Les résultats aurait montré que la qualité de l’offre commerciale diffèrerait selon les profils :

« Il vaut mieux être un homme considéré comme d’origine française, habitant en centre-ville et âgé de 42 ans ». Car dès lors que l’on s’écarte de ce « profil central », explique Dominique Sopo, Président de SOS Racisme, « les discriminations négatives » commencent.

Les personnes issues des quartiers dits « prioritaires de la politique de la ville » (correspondant aux zones urbaines sensibles) auraient donc moins de chance d’obtenir une assurance automobile. En chiffres, un jeune homme originaire d’un quartier populaire devra payer 681 euros par an pour une assurance auto, contre 621 euros dans un autre quartier.

Des inégalités tarifaires qui s’expliquent par les différents profils à risques

Mais en interrogeant les experts du secteur de l’assurance, ces différences sont légitimes puisque les prix de l’assurance auto sont fixés en fonction du profil à risques de chaque client.
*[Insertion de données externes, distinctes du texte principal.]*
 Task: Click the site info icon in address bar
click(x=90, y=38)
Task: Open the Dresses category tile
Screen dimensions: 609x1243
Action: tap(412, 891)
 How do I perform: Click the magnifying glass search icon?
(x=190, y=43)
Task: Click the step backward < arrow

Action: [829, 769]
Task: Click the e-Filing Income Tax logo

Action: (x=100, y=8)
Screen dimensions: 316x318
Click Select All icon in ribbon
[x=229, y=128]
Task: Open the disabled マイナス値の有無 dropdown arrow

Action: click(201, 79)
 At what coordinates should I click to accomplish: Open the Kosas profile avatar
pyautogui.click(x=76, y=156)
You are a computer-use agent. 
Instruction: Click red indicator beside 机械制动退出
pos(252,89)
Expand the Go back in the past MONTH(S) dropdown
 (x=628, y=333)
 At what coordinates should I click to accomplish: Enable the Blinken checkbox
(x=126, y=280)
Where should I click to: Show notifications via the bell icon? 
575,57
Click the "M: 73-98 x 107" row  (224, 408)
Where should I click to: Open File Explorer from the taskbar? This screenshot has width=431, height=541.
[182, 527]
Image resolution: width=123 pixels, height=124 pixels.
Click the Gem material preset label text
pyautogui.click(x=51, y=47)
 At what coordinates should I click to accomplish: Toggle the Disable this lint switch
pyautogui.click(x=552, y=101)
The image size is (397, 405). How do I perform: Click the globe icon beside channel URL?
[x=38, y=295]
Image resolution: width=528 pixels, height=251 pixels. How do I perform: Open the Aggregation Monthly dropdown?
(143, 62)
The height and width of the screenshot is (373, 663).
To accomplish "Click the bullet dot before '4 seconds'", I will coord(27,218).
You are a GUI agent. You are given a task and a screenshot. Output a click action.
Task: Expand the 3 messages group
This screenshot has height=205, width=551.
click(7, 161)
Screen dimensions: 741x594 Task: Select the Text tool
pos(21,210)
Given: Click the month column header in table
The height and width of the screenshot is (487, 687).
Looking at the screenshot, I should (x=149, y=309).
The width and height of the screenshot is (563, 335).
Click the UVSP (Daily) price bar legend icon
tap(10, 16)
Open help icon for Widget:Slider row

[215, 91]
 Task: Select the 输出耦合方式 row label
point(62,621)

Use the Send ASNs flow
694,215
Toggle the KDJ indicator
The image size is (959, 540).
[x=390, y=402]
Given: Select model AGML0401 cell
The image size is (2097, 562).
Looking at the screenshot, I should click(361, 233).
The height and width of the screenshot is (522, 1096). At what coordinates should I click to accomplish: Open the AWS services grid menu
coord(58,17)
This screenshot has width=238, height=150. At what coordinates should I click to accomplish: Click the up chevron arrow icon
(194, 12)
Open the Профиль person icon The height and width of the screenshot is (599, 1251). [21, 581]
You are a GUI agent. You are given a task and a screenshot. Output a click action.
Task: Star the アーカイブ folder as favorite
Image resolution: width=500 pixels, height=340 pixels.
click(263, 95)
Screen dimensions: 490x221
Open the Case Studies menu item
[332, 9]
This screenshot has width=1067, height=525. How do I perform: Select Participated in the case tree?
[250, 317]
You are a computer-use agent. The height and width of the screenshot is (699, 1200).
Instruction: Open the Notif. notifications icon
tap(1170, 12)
Stanislas di Vittorio, PDG d’Assurland.com, explique ainsi : « il y a la notion des accidents faits par le conducteur, il y a aussi la notion du vol de véhicule (basé sur la probabilité qu’un véhicule soit volé) » Et ce sont les statistiques qui disent qu’un véhicule a plus de chance d’être volé s’il est garé la nuit dans la rue dans quartier que dans d’autres.

Même constat pour les complémentaires santé : plus l’assuré est âgé plus la complémentaire coûte cher (jusqu’à 50 % de plus), un principe qui s’applique également aux assurances emprunteur. Cette dernière est une couverture contre le décès ou contre l’invalidité ou une maladie grave, explique Stanislas di Vittorio. « Il est clair que la probabilité de décéder ou d’avoir une maladie grave augmente avec l’âge, donc le prix de l’assurance augmente mécaniquement avec l’âge » conclut le directeur du comparateur d’assurances.

Existe-t-il un principe de traitement d’égalité des clients ?

« Il y a un principe d’égalité en assurance, dans le sens où vous n’avez pas le droit – comme pour d’autres produits – de discriminer en fonction de qui est la personne, de son origine ethnique, de son origine nationale, de sa religion, de son orientation sexuelle, etc. » précise Stanislas di Vittorio. « Par contre l’assureur n’est pas tenu d’assurer toute personne qui lui demande une assurance ».

C’est le problème pour SOS Racisme, qui demande d’aller plus loin dans la protection des personnes déjà en difficultés.